MTX gibi birçok kemoterapötik ajanının tedavi amaçlı kullanımı esnasında meydana gelebilecek yan etkilerin veya oksidatif stresin hafifletilmesi amacıyla antioksidanların kullanımına başvurulmuştur 8,31-33. Sharma ve ark. 31,32 ratlarda kemoterapötik bir ajan olan sisplatinin toksik etkilerine karşı enginarın etkilerini değerlendirdikleri iki farklı çalışmada hepatotoksisite ve nefrotoksisite üzerine iki farklı dozda uyguladıkları hidro alkolik enginar ekstresi (150 mg/kg ve 300 mg/kg oral) ile artmış olan MDA düzeylerinin azaldığını, antioksidan enzim aktivitelerinin de genel olarak kontrol grubu değerlerine yaklaştığını bildirmişlerdir. Yılmaz ve Kaya 8, ratlarda siklofosfamid ile oluşturulmuş mesane toksisitesinde propolis ve enginarın etkilerini inceledikleri çalışmalarında MDA, GSH düzeyleri ile antioksidan enzim aktivitelerinin propolis ve enginar uygulaması sonrası normal değerlere ulaştığını belirlemişlerdir. Mustafa ve ark. 33 ratlarda güçlü kemoterapötik özelliğe sahip doksorubisinin toksik etkilerine karşı enginar ve koenzim Q10’un etkilerini inceledikleri çalışmada oksidatif ve nitrozatif stres faktörlerinin genel olarak enginar ve koenzim Q10 uygulamaları ile düzeldiğini bildirmişlerdir. Bununla birlikte, mantar toksisitesi 11, yüksek yağlı diyete bağlı kardiyotoksisite 34, karbon tetraklorür toksisitesi 35,36 gibi birçok durumdan dolayı meydana gelen oksidatif stres ve toksisiteye karşı enginar uygulamasının kullanılabileceği ve etkili olabileceği gösterilmiştir.
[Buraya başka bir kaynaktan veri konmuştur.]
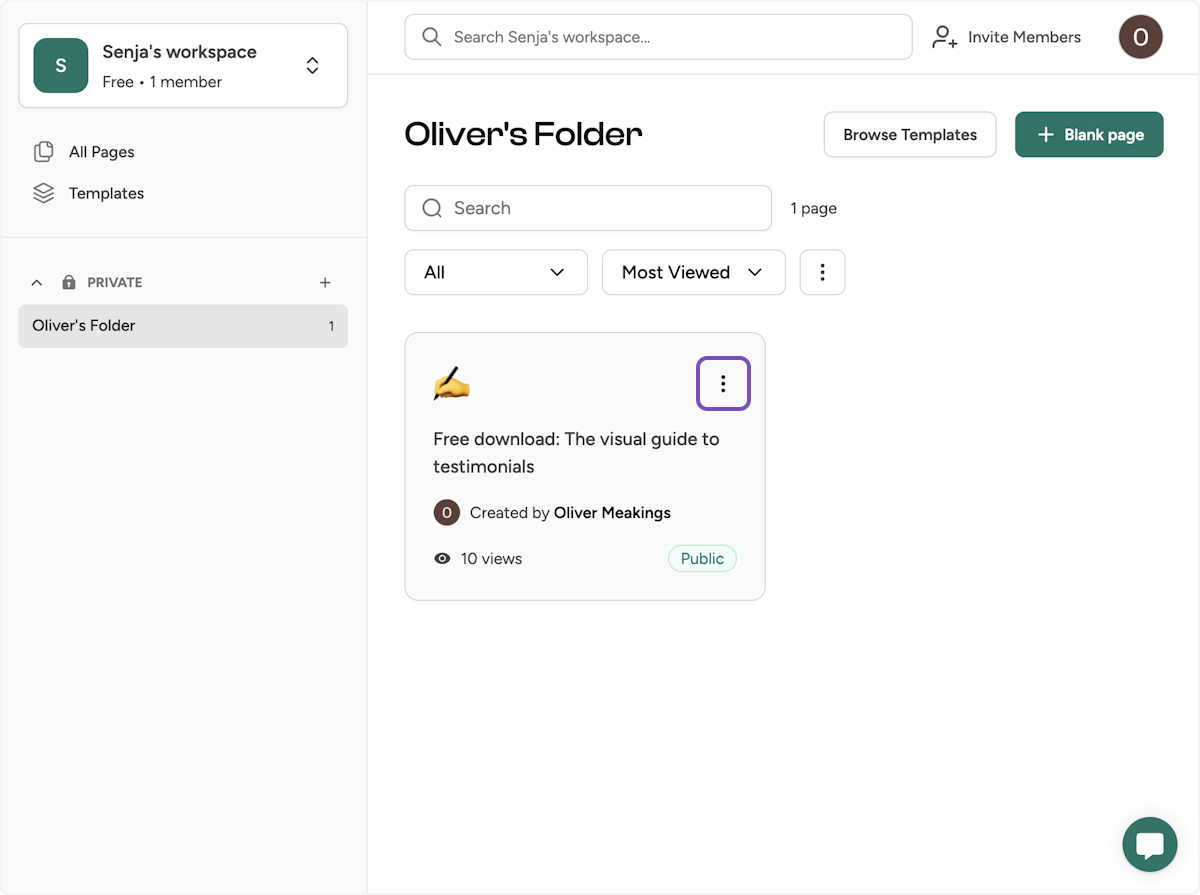Open the All filter dropdown
The image size is (1200, 895).
(496, 271)
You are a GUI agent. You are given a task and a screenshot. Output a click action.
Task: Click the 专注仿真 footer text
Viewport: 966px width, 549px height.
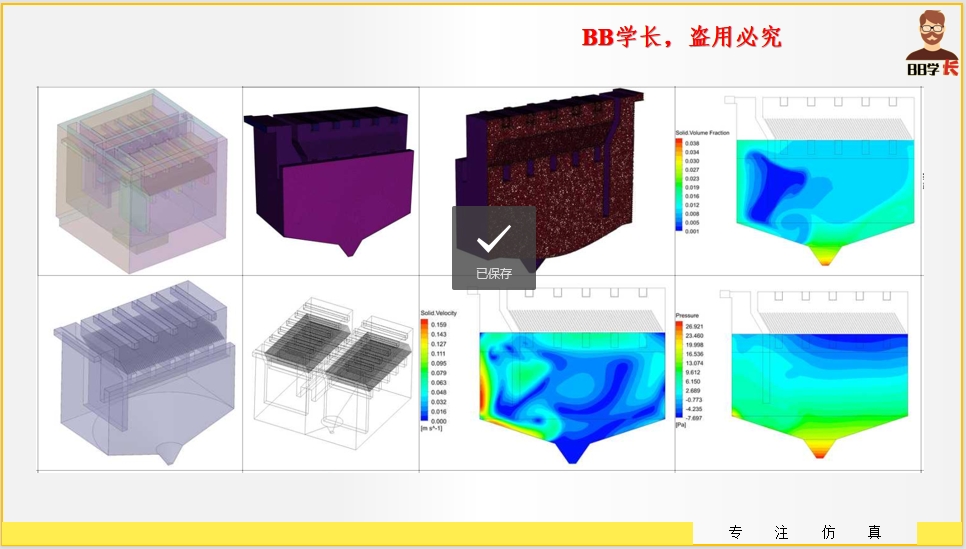805,533
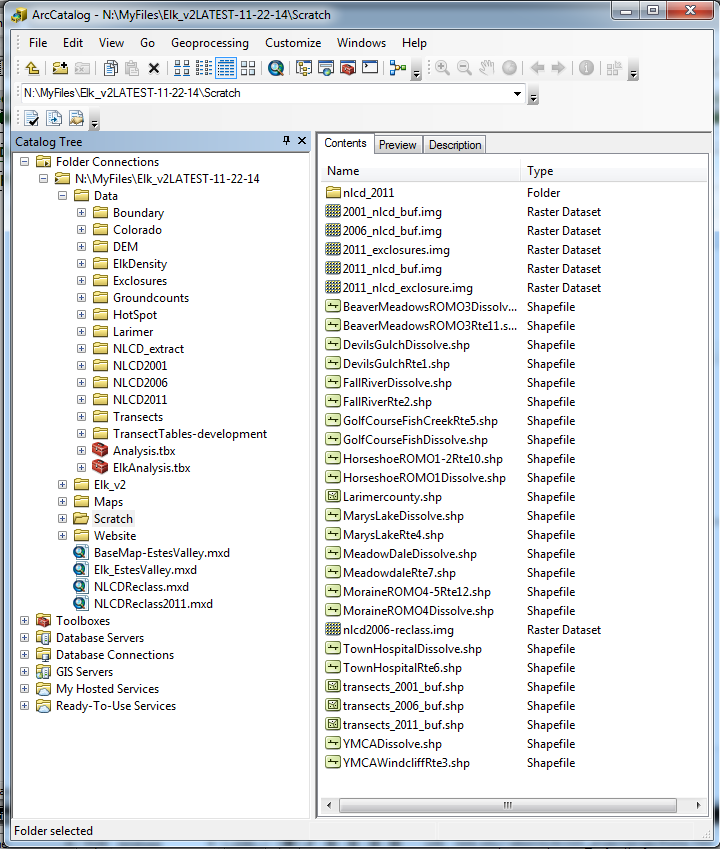The width and height of the screenshot is (720, 849).
Task: Open the Python window icon
Action: tap(370, 68)
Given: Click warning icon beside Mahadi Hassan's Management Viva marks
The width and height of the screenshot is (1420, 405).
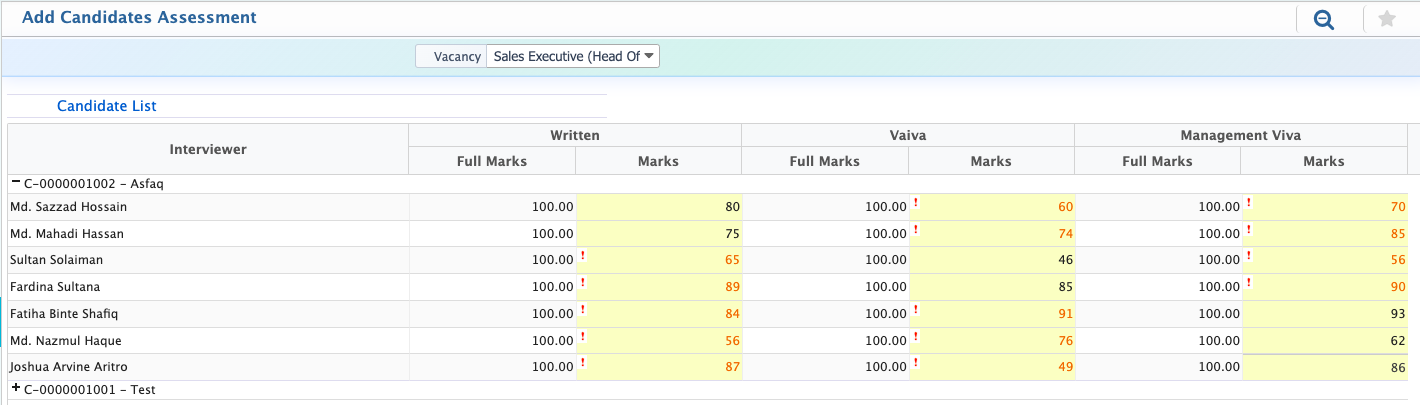Looking at the screenshot, I should point(1248,230).
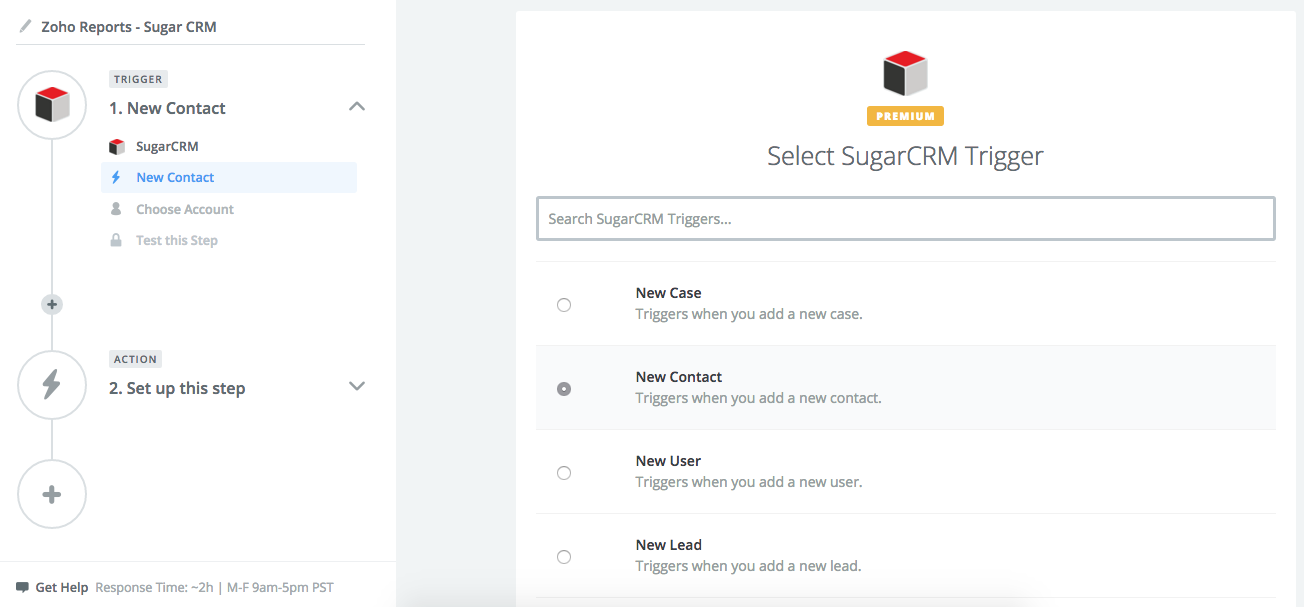
Task: Click the pencil icon to rename the Zap
Action: tap(25, 27)
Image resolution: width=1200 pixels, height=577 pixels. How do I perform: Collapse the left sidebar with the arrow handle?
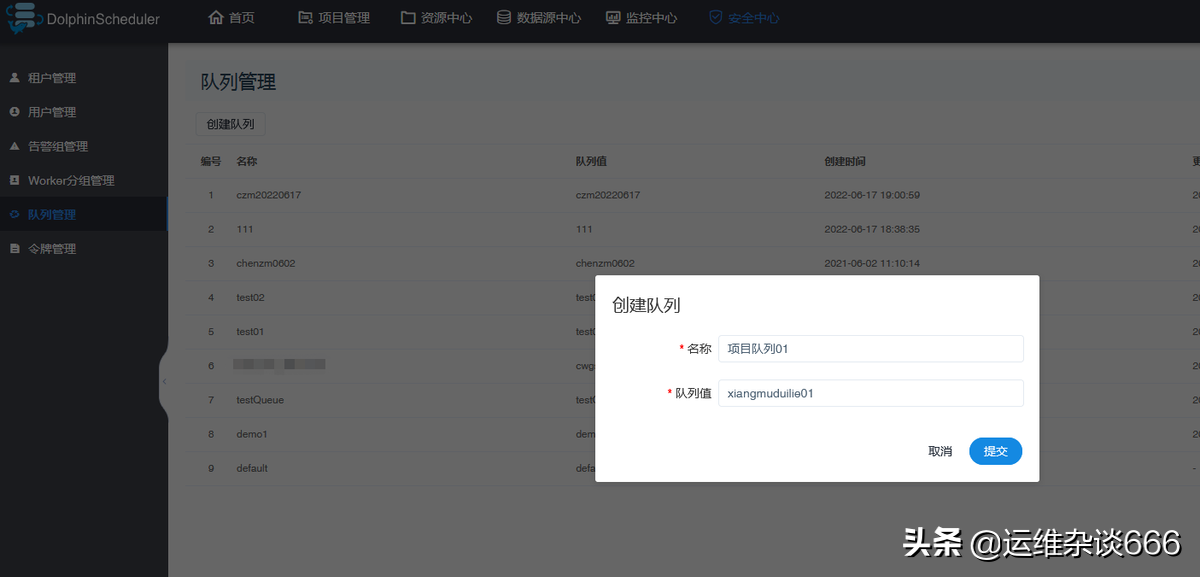click(x=164, y=381)
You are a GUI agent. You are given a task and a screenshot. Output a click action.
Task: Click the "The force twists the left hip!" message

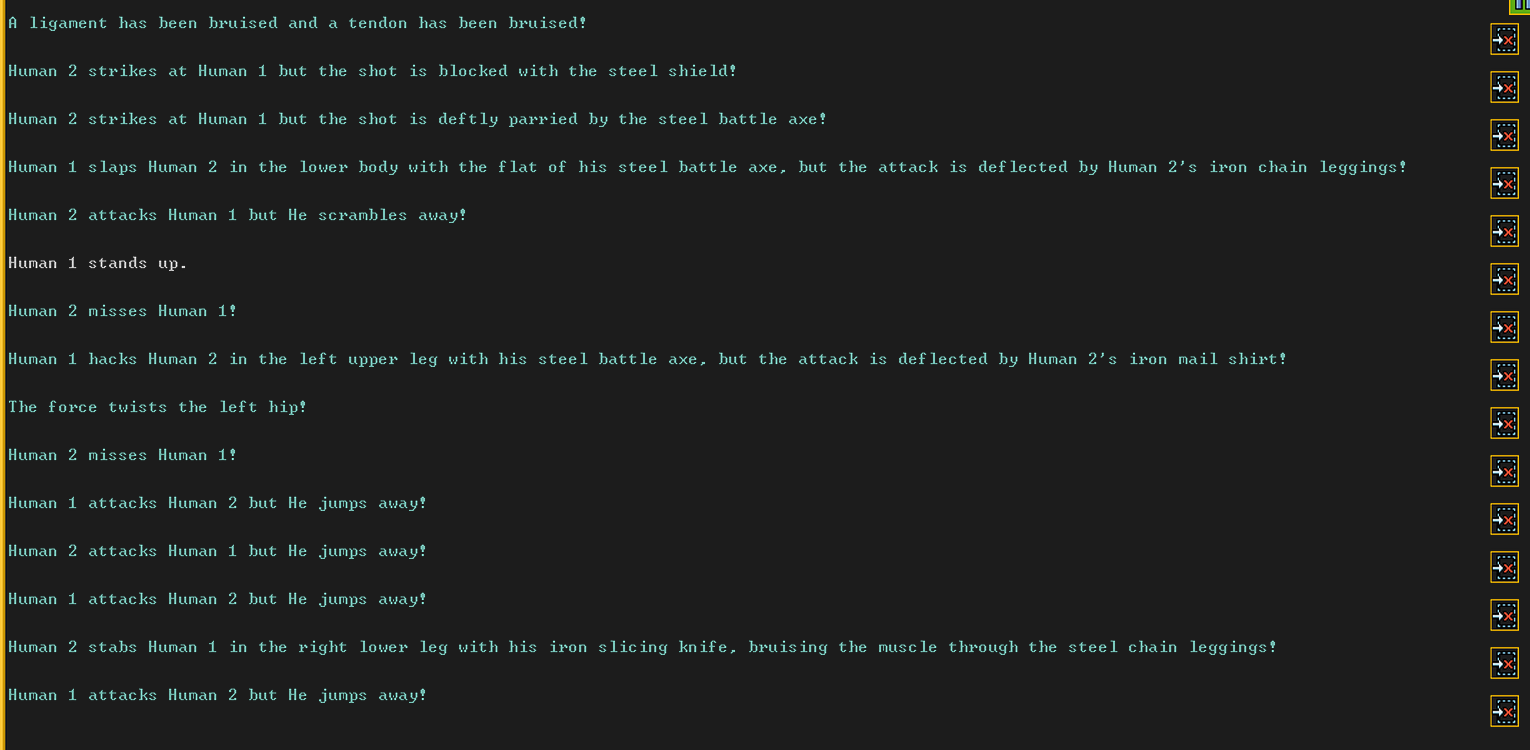tap(157, 407)

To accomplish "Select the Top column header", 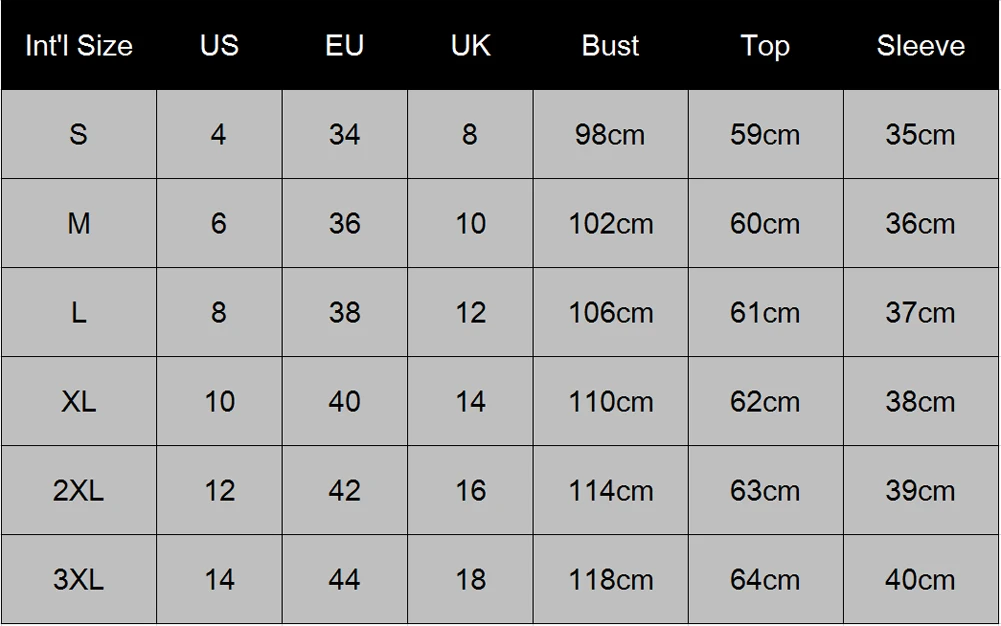I will coord(765,45).
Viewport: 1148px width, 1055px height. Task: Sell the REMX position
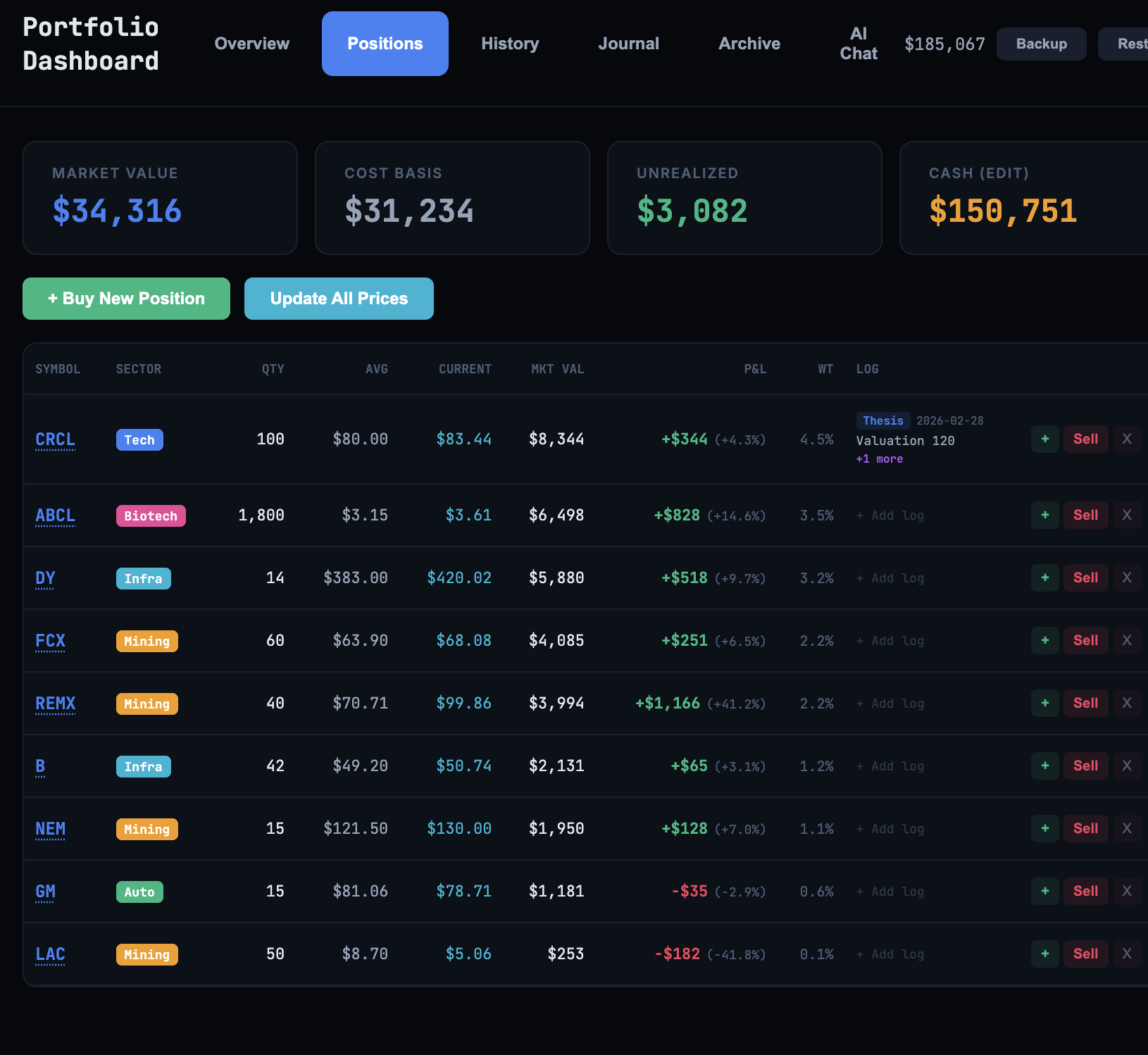(1085, 703)
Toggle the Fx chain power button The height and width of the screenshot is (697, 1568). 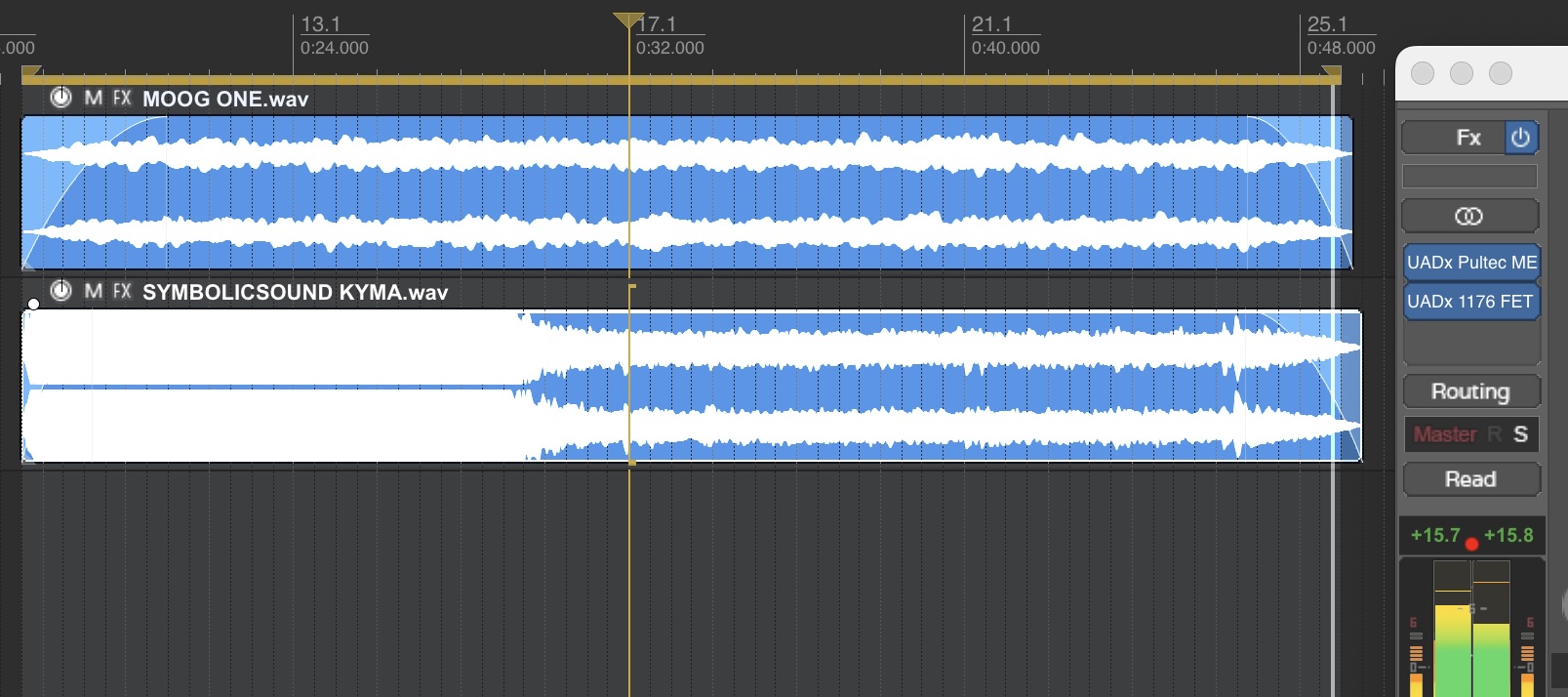point(1521,138)

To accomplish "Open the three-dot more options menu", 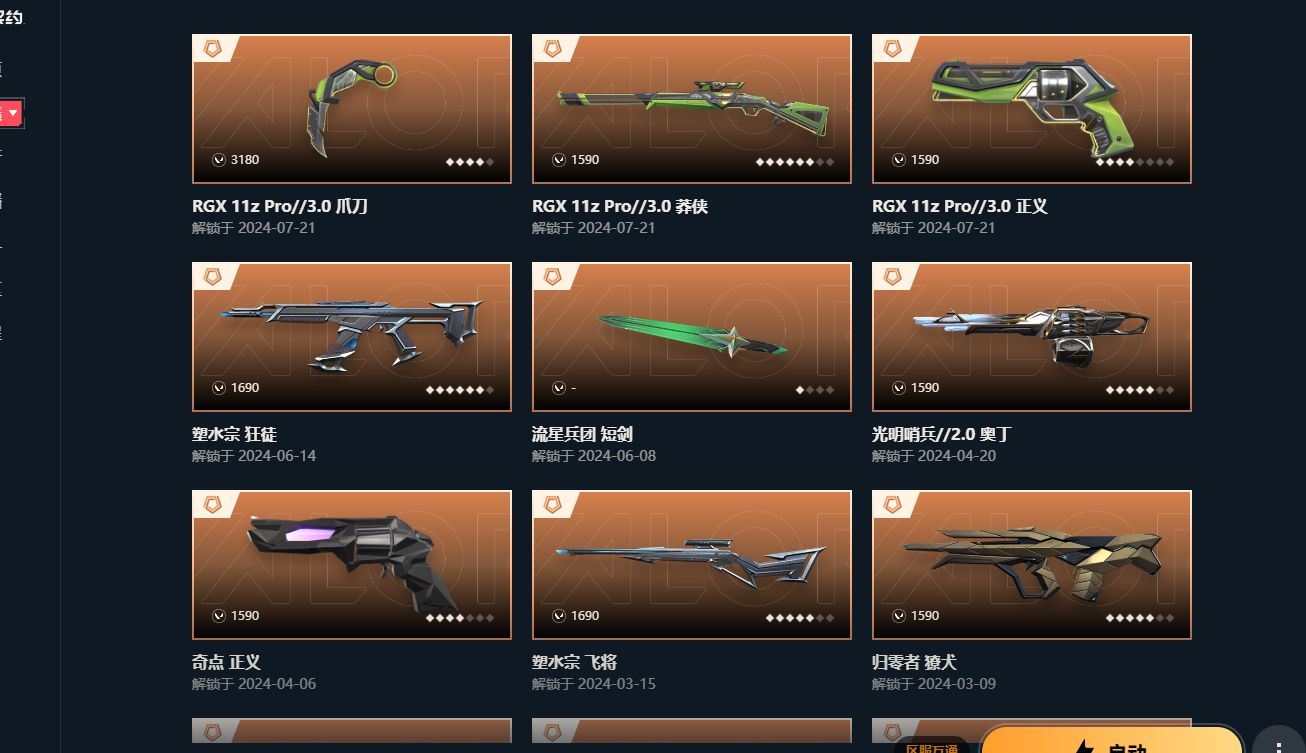I will click(1279, 742).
Çalışmada, enginar uygulaması sonrası plazma MDA konsantrasyonu ve antioksidan enzim aktivitelerinin kontrol grubu değerlerine yaklaşması enginarın MTX kaynaklı oksidatif stresi ve hasarı azaltıcı bir rol oynadığını göstermektedir. Sonuç olarak; gerçekleştirilmiş olan bu çalışma ile enginarın, kemoterapatik bir ilaç olan MTX’ın yan etkilerinin azaltılmasında etkili bir doğal antioksidan olabileceği kanaatine varılmıştır.